■ Task requirements ■
Among the lines below, tally those that contain "wedding" and respond with the total only.

[Pixel coordinate grounding data]
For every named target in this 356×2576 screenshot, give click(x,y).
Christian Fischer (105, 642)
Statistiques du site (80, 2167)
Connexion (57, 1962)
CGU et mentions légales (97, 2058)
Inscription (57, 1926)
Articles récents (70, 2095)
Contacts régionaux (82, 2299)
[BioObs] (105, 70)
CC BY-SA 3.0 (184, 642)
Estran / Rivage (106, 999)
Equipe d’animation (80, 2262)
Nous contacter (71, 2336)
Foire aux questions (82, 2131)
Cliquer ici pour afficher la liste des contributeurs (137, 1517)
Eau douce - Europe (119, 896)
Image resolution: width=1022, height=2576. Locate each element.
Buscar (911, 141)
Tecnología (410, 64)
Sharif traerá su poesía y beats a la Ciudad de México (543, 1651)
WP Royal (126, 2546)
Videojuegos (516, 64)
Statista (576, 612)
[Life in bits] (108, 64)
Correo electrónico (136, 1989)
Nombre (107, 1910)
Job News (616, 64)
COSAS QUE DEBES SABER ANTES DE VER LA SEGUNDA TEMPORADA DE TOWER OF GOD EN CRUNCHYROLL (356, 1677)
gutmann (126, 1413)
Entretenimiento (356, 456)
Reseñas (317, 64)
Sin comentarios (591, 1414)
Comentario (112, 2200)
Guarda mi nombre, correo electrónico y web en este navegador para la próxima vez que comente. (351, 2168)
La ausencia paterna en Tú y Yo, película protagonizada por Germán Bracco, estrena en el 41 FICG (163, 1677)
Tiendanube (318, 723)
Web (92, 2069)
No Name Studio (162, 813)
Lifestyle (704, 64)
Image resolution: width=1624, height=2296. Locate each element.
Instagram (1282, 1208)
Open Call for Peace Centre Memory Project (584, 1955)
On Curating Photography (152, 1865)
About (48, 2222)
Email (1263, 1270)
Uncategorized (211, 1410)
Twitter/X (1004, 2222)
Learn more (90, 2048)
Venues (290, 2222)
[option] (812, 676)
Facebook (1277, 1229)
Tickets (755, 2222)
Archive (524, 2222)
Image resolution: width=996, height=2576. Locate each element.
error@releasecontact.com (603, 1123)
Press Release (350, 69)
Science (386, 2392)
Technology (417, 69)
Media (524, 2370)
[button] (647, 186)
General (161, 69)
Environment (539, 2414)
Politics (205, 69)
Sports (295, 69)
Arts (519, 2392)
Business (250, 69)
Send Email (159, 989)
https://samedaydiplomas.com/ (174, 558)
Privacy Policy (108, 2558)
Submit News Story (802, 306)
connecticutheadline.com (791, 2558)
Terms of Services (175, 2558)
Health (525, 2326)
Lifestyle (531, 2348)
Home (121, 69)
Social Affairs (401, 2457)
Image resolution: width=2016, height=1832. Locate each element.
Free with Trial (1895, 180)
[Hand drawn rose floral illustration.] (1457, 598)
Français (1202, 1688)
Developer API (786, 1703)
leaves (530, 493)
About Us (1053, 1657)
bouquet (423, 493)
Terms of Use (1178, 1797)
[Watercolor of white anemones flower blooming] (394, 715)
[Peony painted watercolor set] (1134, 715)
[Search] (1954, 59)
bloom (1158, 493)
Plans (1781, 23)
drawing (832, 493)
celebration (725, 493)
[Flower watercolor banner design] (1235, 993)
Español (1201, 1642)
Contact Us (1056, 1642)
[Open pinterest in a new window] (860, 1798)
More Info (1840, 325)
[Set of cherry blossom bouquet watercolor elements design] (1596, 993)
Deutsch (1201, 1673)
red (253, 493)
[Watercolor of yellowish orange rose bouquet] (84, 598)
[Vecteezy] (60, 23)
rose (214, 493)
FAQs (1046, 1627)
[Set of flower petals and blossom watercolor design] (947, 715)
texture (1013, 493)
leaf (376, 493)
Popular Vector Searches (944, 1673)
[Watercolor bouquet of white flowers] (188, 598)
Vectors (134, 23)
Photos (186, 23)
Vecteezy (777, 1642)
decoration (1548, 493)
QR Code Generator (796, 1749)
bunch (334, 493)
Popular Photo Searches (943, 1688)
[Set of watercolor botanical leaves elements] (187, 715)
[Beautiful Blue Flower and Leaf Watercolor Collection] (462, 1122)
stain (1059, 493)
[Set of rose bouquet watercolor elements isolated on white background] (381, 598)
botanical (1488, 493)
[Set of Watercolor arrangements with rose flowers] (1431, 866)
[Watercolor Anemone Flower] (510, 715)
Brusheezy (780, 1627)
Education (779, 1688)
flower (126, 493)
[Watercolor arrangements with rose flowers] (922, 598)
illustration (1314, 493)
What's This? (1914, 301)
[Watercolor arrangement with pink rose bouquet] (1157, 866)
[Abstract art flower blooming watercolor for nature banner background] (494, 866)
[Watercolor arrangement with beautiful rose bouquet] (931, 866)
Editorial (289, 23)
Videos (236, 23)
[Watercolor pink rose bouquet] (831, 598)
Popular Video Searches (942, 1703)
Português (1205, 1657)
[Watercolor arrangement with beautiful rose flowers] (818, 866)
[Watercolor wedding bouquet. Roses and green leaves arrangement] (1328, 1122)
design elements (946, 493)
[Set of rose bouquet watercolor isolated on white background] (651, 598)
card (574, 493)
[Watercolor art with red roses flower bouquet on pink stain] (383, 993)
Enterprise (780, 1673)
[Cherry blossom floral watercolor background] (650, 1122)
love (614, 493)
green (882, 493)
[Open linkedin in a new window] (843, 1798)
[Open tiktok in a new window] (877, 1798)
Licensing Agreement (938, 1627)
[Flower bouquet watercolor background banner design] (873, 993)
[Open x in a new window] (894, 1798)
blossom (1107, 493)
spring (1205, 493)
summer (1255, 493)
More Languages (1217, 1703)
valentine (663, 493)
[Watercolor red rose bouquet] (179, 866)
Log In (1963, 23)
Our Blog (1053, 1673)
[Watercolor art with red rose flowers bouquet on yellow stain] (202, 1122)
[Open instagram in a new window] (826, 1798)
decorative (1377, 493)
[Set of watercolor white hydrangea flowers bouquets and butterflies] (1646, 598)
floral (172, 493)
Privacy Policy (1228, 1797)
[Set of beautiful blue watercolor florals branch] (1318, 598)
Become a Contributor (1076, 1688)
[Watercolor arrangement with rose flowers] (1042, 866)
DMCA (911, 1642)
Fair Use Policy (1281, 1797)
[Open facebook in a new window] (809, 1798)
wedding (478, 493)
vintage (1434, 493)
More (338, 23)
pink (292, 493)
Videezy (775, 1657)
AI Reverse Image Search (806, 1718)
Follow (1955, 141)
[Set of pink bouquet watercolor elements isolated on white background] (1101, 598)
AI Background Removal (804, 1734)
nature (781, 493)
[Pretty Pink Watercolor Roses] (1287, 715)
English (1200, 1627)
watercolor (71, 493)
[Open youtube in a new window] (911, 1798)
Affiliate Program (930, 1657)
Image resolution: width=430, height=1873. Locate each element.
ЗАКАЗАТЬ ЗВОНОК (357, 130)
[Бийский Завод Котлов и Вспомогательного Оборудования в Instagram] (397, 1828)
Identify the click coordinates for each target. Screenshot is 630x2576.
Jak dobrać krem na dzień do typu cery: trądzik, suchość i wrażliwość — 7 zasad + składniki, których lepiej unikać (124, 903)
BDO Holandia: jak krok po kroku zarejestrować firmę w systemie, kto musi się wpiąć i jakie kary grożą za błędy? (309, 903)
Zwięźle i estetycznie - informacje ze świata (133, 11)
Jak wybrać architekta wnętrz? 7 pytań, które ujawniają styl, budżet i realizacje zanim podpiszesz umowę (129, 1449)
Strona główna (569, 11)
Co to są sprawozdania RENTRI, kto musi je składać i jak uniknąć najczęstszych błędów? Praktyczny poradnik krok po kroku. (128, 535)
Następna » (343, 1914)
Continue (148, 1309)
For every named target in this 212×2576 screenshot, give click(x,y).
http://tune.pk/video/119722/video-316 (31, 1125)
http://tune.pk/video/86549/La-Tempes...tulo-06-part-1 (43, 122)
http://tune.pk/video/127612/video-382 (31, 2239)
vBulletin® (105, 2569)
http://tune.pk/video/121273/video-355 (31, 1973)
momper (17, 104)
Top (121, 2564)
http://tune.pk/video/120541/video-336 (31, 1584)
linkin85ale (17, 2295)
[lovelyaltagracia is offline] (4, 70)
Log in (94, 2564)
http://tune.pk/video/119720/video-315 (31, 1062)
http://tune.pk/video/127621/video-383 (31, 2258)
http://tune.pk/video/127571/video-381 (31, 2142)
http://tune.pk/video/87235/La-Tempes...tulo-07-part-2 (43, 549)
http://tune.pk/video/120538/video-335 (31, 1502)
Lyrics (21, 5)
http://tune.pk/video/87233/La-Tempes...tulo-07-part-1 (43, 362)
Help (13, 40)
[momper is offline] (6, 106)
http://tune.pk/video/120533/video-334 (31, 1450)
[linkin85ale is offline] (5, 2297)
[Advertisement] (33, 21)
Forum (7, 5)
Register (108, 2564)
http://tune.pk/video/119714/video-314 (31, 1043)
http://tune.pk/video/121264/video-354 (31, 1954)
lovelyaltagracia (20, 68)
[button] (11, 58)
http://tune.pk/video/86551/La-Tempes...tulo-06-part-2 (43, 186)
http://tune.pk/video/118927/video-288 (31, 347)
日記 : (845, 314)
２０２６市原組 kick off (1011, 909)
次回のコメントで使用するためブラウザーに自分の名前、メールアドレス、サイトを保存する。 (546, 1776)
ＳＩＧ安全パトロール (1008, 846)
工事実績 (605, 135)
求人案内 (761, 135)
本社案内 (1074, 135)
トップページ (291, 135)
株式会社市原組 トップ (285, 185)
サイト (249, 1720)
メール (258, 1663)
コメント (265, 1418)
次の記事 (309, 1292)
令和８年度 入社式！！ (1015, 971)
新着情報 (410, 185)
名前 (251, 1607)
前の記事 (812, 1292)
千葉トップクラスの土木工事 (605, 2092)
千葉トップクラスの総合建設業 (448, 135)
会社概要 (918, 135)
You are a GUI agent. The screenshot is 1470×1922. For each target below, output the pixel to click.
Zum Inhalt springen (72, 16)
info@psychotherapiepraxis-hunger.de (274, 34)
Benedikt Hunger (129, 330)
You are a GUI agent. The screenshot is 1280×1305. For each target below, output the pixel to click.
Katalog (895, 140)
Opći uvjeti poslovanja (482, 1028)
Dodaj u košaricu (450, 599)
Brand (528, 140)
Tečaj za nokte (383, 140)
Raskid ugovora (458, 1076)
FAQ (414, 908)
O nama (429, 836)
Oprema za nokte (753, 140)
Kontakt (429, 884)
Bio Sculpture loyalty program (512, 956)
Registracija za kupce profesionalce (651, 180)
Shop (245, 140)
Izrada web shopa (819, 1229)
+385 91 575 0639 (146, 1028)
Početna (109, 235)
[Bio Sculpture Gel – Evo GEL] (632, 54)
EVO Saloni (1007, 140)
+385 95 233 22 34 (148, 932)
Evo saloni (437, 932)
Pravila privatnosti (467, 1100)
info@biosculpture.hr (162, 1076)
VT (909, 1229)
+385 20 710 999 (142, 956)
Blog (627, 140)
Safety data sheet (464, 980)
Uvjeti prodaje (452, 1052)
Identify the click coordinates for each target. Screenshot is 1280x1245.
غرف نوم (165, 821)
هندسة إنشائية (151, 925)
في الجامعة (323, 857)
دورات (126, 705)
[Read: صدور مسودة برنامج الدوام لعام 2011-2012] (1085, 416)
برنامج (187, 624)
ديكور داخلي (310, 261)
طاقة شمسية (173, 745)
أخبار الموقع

■ Worked solution ■
2